To overcome this, scientist deploy the use of healthy donor blood or healthy white blood cells rather than relying on the patient’s blood. This form of treatment route, known as allogenic ACT, bypasses the risk of re-infusing cancer cells back into patients. Therapies such as allogenic NK cell therapy where NK cells from suitable, healthy donors [1,2] or stem-cell derived NK cells have demonstrated encouraging results in alleviating the symptoms and halting the progression of blood cancers [3]. The more advanced therapy would be CAR-T cell infusions, which is a genetically reprogrammed ACT approach, proven to treat blood cancer up to the terminal stages [4].
However, such forms of “off-the shelf” treatments possess great risk if not done cautiously. Blood donors undergo a stringent screening process which not only weeds out the “non-inclusive criteria’s” but also ensures that the source of blood is from close kin such as siblings, to avoid blood incompatibility during re-infusions. Although clinical data are proving that allogenic ACT show no side effects [5,6], autologous immunotherapies must not be overlooked. Blood processing techniques such as apheresis and prior immune cells (e.g. NK cell, T-cell) purifications steps have shown promising results as they help exclude cancer cells during blood culture and treatments [7,8].
To summarize entirely, the choice of therapy must be precise for each type of cancer and each patient’s health conditions, instead of a generally accepted method. Personalized therapeutic solutions are a key medical technology in abolishing the plague of cancer. With emerging techniques and medical advancements, ACT may serve as the corner stone in solving diseases more than just blood cancer.
Reference:
1. Lamb, M.G.; Rangarajan, H.G.; Tullius, B.P.; Lee, D.A. Natural killer cell therapy for hematologic malignancies: successes, challenges, and the future. Stem Cell Res. Ther. 2021, 12, 1–19, doi:10.1186/s13287-021-02277-x.
2. Berrien-elliott, M.M.; Jacobs, M.T.; Fehniger, T.A. Allogeneic natural killer cell therapy.

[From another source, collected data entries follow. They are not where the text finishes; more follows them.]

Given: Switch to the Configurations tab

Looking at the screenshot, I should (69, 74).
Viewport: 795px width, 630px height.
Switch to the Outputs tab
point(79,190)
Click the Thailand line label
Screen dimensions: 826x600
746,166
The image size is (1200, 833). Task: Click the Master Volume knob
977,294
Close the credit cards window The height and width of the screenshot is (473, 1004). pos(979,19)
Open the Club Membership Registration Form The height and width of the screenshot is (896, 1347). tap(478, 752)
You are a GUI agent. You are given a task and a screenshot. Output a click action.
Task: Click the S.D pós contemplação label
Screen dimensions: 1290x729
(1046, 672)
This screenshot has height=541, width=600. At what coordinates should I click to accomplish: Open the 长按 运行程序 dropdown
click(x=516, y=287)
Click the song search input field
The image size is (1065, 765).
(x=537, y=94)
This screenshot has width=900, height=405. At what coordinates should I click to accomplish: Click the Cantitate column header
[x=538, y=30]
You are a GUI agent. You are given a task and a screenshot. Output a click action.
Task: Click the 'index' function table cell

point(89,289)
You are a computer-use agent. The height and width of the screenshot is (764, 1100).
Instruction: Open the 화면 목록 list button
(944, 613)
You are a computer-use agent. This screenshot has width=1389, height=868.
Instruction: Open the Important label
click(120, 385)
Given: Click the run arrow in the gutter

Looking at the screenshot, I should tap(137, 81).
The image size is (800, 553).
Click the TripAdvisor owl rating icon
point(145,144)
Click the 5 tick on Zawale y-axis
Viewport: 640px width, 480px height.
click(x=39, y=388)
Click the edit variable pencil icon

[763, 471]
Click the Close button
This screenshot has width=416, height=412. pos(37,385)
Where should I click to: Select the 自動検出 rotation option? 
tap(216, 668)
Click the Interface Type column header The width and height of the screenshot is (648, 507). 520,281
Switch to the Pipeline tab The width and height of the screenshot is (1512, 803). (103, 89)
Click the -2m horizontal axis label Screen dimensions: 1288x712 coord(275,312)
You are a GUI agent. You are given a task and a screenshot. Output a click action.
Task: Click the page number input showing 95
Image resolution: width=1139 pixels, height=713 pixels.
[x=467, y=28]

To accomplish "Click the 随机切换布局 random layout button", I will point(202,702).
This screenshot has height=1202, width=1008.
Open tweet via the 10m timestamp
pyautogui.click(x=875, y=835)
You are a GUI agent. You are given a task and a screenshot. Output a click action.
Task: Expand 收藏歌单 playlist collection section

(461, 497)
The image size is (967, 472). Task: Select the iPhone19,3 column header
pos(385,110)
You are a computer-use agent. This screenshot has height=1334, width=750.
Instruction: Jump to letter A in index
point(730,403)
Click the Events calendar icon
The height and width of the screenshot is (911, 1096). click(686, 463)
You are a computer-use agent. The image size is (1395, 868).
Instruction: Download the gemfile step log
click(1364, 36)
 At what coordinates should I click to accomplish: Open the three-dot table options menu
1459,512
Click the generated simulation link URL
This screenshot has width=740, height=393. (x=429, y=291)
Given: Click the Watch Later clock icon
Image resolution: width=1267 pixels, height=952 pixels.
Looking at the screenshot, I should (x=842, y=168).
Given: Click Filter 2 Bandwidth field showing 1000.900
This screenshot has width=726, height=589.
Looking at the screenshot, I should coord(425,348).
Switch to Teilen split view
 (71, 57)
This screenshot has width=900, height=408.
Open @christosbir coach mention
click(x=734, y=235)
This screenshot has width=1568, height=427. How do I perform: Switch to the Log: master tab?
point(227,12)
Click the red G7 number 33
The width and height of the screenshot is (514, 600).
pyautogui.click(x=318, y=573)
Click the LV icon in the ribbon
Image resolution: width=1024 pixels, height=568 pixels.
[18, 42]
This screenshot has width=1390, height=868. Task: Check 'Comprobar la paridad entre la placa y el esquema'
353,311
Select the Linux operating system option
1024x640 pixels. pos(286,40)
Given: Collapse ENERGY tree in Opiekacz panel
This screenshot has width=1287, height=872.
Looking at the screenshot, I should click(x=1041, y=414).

Blood 2023, 141, 856–868, doi:10.1182/blood.2022016200.
3. Damele, L.; Spaggiari, G.M.; Parodi, M.; Mingari, M.C.; Vitale, M.; Vitale, C. Cord Blood-Derived Natural Killer Cell Exploitation in Immunotherapy Protocols : More Than a Promise ? 2022, 1–21.
4. Car, D.; Rev, N.; Oncol, C. CAR T Cells : Engineering Patients ’ Immune Cells to Treat Their Cancers Available online: https://www.cancer.gov/about-cancer/treatment/research/car-t-cells.
5. Niu, L. Comparison of autogeneic and allogeneic natural killer cells immunotherapy on the clinical outcome of recurrent breast cancer. 2017, 4273–4281.
6. Karantalis, V.; Schulman, I.H.; Balkan, W.; Hare, J.M. Allogeneic Cell Therapy: A New Paradigm in Therapeutics. Circ. Res. 2016, 116, 12–15, doi:10.1161/CIRCRESAHA.114.305495.Allogeneic.
7. Levine, B.L.; Miskin, J.; Wonnacott, K.; Keir, C. Global Manufacturing of CAR T Cell Therapy. Mol. Ther. Methods Clin. Dev. 2017, 4, 92–101, doi:10.1016/j.omtm.2016.12.006.
8. Harrer, D.C.; Heidenreich, M.; Fante, M.A.; Müller, V.; Haehnel, V.; Offner, R.; Burkhardt, R.; Herr, W.; Edinger, M. Apheresis for chimeric antigen receptor T-cell production in adult lymphoma patients. 2022, 9–10, doi:10.1111/trf.17030.